= TASK STATEMENT =
Report each line of the entries that contains the word "Mamans", copied in full.

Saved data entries
Content starts

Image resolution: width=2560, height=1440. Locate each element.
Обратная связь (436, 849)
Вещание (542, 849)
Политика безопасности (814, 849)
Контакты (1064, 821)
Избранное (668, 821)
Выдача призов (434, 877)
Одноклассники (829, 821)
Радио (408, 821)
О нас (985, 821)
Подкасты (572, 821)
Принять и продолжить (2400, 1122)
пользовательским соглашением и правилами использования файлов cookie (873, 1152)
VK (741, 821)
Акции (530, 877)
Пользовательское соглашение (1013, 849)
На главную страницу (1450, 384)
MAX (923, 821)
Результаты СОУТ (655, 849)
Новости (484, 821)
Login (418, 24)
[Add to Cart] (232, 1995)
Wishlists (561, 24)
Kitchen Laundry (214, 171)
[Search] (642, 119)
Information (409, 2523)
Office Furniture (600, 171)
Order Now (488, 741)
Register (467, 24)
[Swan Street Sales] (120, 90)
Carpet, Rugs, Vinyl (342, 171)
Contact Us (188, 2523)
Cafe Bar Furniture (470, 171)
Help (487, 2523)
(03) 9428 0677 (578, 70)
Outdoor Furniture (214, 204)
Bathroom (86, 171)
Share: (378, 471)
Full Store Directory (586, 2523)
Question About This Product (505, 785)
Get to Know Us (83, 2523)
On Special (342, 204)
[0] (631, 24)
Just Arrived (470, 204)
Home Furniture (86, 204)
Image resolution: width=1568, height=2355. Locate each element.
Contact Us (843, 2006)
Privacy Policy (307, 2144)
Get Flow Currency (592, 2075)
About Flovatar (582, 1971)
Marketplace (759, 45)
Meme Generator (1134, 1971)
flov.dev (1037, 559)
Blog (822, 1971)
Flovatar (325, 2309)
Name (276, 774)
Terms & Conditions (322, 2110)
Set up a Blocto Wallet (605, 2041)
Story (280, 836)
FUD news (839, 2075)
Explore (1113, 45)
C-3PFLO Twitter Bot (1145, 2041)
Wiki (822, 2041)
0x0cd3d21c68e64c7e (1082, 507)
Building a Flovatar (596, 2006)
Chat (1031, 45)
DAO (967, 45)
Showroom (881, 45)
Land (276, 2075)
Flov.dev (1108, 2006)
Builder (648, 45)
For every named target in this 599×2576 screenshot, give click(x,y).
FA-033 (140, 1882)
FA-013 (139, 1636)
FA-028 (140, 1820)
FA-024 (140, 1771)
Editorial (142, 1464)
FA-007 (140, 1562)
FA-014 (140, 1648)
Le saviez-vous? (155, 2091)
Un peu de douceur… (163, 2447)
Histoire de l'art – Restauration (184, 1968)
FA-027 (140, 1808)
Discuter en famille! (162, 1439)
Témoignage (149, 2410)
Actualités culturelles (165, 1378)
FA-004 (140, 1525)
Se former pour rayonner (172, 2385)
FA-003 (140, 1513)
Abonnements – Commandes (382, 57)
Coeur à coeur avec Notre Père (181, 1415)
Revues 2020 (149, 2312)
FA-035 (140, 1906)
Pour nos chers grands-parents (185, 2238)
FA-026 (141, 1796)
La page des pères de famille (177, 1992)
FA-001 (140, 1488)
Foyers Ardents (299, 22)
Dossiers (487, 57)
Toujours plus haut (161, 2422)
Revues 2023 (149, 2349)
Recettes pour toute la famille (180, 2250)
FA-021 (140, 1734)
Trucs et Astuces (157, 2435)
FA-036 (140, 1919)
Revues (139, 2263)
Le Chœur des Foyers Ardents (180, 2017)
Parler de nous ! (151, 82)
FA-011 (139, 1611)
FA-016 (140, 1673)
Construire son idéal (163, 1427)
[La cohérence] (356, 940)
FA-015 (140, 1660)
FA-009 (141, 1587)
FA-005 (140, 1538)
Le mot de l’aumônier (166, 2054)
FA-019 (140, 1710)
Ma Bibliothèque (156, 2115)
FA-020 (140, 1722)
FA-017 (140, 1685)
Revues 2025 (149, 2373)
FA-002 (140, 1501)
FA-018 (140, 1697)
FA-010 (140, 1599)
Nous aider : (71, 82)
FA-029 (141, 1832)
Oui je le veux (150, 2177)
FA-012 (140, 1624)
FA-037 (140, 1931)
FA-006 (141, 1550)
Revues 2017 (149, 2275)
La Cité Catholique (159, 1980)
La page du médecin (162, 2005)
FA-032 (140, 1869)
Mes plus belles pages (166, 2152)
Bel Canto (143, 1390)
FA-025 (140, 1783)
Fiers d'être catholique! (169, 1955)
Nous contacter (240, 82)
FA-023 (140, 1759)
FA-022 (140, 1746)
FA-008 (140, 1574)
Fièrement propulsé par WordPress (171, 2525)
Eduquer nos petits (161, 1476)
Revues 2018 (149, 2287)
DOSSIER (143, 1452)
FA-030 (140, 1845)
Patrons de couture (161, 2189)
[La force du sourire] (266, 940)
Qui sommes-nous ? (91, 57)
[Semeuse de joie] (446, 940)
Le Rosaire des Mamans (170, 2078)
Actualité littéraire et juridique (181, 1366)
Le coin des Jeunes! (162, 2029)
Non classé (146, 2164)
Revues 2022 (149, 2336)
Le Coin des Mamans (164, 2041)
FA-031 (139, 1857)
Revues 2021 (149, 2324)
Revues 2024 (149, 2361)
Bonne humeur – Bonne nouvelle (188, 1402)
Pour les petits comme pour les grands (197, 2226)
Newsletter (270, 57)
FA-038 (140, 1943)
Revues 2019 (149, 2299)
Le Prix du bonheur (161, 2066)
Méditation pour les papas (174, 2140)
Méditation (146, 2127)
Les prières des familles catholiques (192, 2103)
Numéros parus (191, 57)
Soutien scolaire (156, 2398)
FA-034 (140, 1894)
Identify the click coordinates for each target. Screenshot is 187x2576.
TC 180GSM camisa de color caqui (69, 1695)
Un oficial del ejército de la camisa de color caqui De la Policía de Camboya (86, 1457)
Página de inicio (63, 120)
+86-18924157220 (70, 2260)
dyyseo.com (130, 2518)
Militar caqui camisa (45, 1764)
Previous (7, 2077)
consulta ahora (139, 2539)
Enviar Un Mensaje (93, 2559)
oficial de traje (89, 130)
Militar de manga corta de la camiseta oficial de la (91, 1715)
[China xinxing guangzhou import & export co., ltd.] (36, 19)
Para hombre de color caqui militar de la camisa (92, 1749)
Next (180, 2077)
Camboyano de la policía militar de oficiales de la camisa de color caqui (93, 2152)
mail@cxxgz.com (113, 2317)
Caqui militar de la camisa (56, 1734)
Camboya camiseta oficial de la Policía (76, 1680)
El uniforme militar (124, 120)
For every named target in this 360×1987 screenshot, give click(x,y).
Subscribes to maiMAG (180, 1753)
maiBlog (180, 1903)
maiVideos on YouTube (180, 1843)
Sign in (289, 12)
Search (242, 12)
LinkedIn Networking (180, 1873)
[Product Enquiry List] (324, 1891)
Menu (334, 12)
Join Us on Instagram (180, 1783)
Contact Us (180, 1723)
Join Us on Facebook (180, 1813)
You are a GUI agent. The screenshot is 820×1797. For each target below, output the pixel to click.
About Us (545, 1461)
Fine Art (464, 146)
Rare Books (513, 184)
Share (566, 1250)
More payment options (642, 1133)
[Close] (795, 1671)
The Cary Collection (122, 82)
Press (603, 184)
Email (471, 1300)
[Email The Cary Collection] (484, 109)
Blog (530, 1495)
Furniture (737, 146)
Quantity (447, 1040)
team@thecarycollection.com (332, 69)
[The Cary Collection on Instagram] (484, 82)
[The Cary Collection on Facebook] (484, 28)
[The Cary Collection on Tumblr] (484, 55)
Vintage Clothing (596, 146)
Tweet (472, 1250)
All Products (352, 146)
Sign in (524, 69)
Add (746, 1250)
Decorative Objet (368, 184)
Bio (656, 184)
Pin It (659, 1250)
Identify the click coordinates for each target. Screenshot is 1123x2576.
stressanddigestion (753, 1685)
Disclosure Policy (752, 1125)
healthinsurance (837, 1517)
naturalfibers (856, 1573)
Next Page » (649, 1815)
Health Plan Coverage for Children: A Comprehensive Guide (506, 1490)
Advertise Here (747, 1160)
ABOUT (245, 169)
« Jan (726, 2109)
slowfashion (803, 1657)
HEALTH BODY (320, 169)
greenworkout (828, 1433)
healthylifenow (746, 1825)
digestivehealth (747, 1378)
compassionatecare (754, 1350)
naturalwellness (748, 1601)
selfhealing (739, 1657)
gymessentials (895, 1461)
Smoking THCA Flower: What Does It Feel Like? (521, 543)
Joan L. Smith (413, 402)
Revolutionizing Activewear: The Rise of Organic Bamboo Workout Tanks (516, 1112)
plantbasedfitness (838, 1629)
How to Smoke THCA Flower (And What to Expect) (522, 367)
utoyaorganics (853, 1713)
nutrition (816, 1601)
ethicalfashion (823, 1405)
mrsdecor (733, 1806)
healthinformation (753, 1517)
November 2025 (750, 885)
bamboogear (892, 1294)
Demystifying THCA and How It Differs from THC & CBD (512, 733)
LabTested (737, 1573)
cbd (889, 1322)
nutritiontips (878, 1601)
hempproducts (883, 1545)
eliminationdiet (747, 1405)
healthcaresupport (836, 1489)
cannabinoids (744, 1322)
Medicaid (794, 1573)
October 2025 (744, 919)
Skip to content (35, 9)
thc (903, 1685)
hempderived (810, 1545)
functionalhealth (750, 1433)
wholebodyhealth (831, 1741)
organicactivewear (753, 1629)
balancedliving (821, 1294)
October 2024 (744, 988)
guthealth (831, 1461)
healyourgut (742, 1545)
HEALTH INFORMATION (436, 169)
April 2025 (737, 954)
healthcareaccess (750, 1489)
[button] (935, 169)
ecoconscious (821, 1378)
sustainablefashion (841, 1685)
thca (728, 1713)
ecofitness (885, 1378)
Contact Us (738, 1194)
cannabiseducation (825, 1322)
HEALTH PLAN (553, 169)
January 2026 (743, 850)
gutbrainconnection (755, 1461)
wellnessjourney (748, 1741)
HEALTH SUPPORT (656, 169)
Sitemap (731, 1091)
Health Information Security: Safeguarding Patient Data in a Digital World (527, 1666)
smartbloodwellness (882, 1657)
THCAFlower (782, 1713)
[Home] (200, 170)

Content ends

= ANSWER SPACE =
Le Rosaire des Mamans (170, 2078)
Le Coin des Mamans (164, 2041)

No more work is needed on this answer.